Cameron turned the big 1-3 last month. I can’t believe I am the mother of a teenager. When the topic arises about the rigorous demands of raising 6 (soon to be 7) children, I hear from older, wiser mothers, “If you think it’s bad now, just wait until they’re teenagers”! I begin holding back the tears, because some days are hard enough now!
Last week started out with me getting after my teenager for missing assignments and grades that were unacceptable. I got frustrated at my his lack of organization that I have been trying to teach him all year. I got frustrated because he never writes his assignments down in his planner, then forgets to do them. I got frustrated because he did not take responsibility for his actions and found blame and excuses instead.
I need to remember that he is still learning. And so am I. Things could be worse. I need to appreciate and focus on the good things he is doing and the talents he is developing. He is not perfect. Neither am I. I just want him to listen to me so he can become a capable, responsible, contributing member of society. I need to teach him, give him all the tools he needs and let him learn from his mistakes. My brain is telling me that guidance, love and follow through are the keys to success to raising a teen, but my emotional side flares more often than not and overrides with anger and frustration.
I wanted to dedicate this post to the good attributes and things I have noticed that make me proud of my son:
He has always been good at making friends. When he was little, we would go to the store and he would beg me to buy him 2 Hot Wheels cars; one for him, and one to share with a friend. Whether we went to a park, or McDonalds, he would share one of his new cars and end up with a new friend by the time we had to go. Not only did he make friends quickly, but he made friends in different ethnic groups. The suburbs of Salt Lake City, UT don’t have the most diverse ethnic groups. We have always lived in a high concentration of white, LDS populations. He would bring home Latin, Indian and Korean friends. He had a talent for seeking them out and befriending those kids who didn’t fit into the “mold”. He didn’t care, and neither did I. He is talented in finding something in common with everyone, which is a great life skill.
If I am not home when he gets home from school, he calls me to see where I am, even though when I am home most days, he ignores me.
He is a great Boy Scout and is on track and motivated to earn his Eagle by the time he is 15, or sooner (which is great before he is distracted with driving, dating and girls)!
I signed him up for a Lego Robotics class that he has wanted to join. There have been waiting lists as long as 23 people long to get into this class. I finally got him registered, but the weeklong workshop was scheduled the same time as Trek. I gave him the choice to proceed with the class, or go on Trek, and he chose to go on Trek. Trek is a simulation of the Pioneers’ journey to Utah. For 3 days, the teens get to experience the challenges of living as a pioneer. I never got to go as a youth of the LDS church, but it is a very spiritual experience and the kids come back with stronger testimonies and a new perspective. I was surprised that he made the decision to go, and proud that he did.

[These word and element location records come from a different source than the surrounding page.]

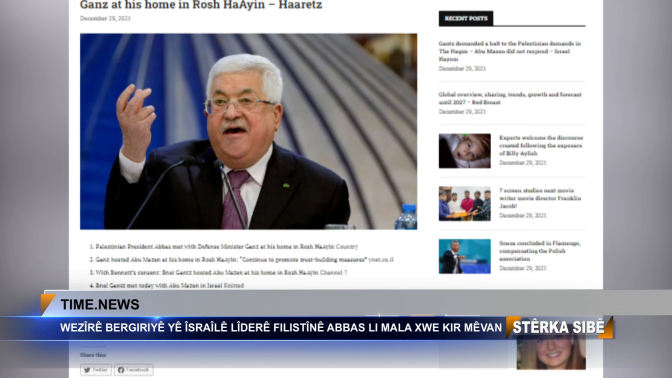This screenshot has width=672, height=378.
Task: Select the Recent Posts tab header
Action: point(466,18)
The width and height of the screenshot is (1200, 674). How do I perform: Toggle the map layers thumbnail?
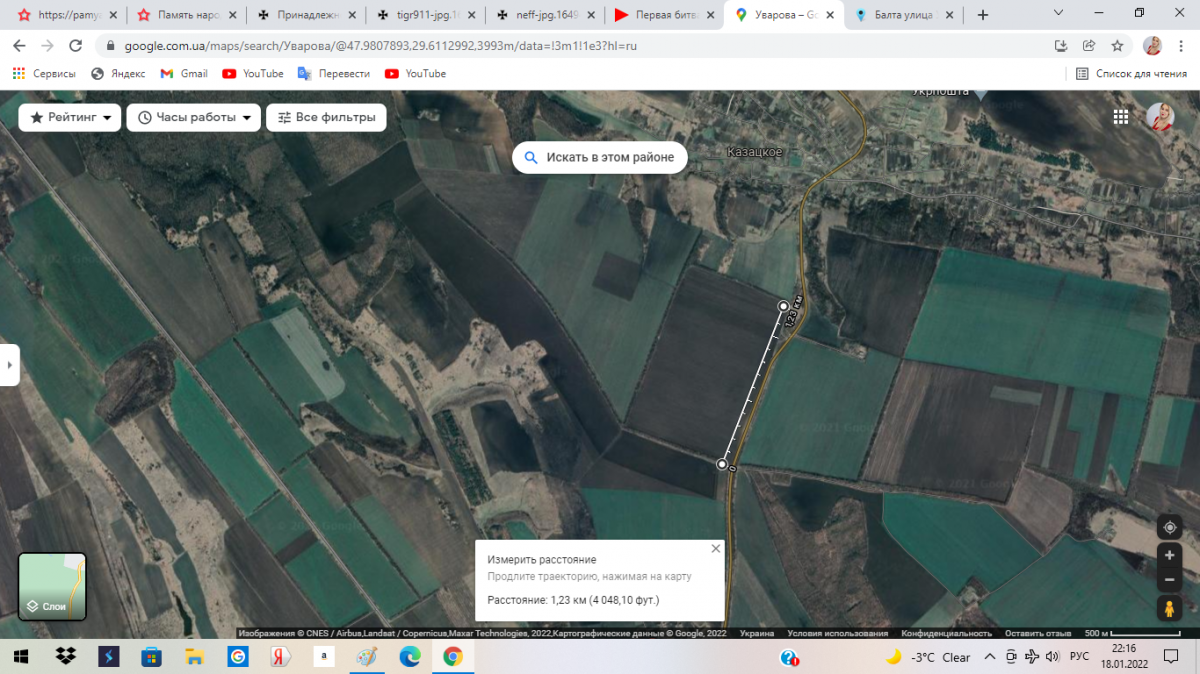[52, 587]
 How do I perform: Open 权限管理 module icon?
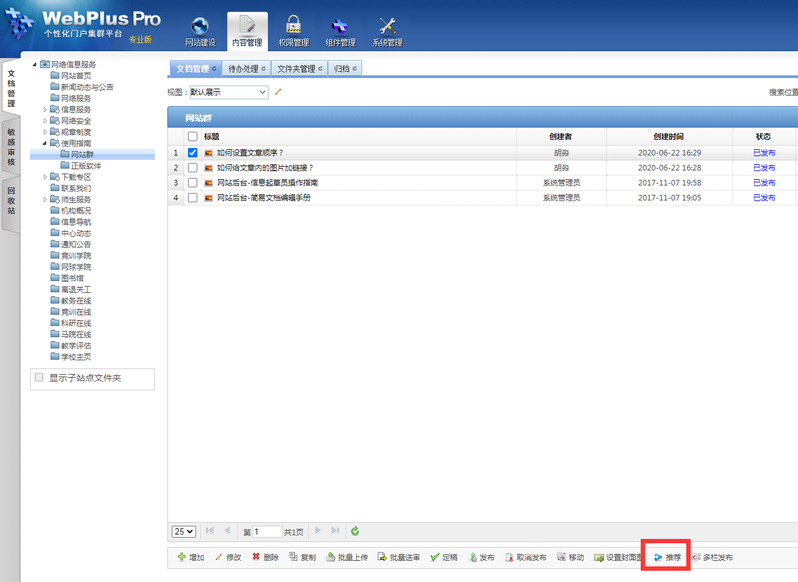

At the beginning of 7th grade, Cameron tested high enough to skip to the 8th Grade Advanced Math class. He could have chosen to stay in 7th grade math, which would have made life a lot easier, but instead rose to the challenge of the harder math class. It ended up being a little beyond his abilities. He struggled through 3 quarters of the class until he just couldn’t keep up anymore. He was frustrated with his decision and wanted to give up after the 1st quarter, but he kept studying, staying after school and trying to complete a class that I found out towards the end of the school year, he barely tested into. Although I bumped him back to 7th grade math to finish the year, I am proud of him for going out of his comfort zone to try something challenging.
He sets his own alarm, gets himself up and out the door to catch the bus at 7:45 a.m. I still set my alarm to make sure he is up. There have been 2 incidents this year where I didn’t set my alarm and neither did he. Oops!
His 6th grade teacher sent me an email telling me how much he appreciated having Cameron in his class. Although he wasn’t the smartest student, his teacher appreciated him and wants to follow him to see where he ends up in life.
Another previous teacher assigned him to welcome the new students and show them around the classroom and school.
I definitely see some great spiritual, intellectual and people skills developing in this fine young man.
I’ve already fought a few battles, which I am trying to choose carefully. My “teenager” has begged me for air soft guns, and for an account on X Box Live (both which I said, “no” to) and I have Skyward on my “frequently visited websites” next to Pinterest, to make sure he is completing and turning in all his assignments at school.
I am saddened by the downhill countdown that keeps creeping up on me faster and faster until my son becomes an adult. It seemed like yesterday he was getting baptized. That was 5 years ago. My how time flies! In less than 2 years he will have his driving permit. In less than 3 years he will be dating and driving by himself (I’m actually looking forward to him helping me shuttle kids around), and in less than 5 years, he will be graduating from high school and leaving our nest to go on an LDS mission. I have a lot of work to do before I send him out on his own. Will he be able to manage money and time? Will he be able to cook simple meals, clean and know how to launder his own clothes? Will he be responsible?
When I take a step back, I am proud of all my kids and the people they are becoming. As mothers we definitely have to look for and “find joy in the journey”.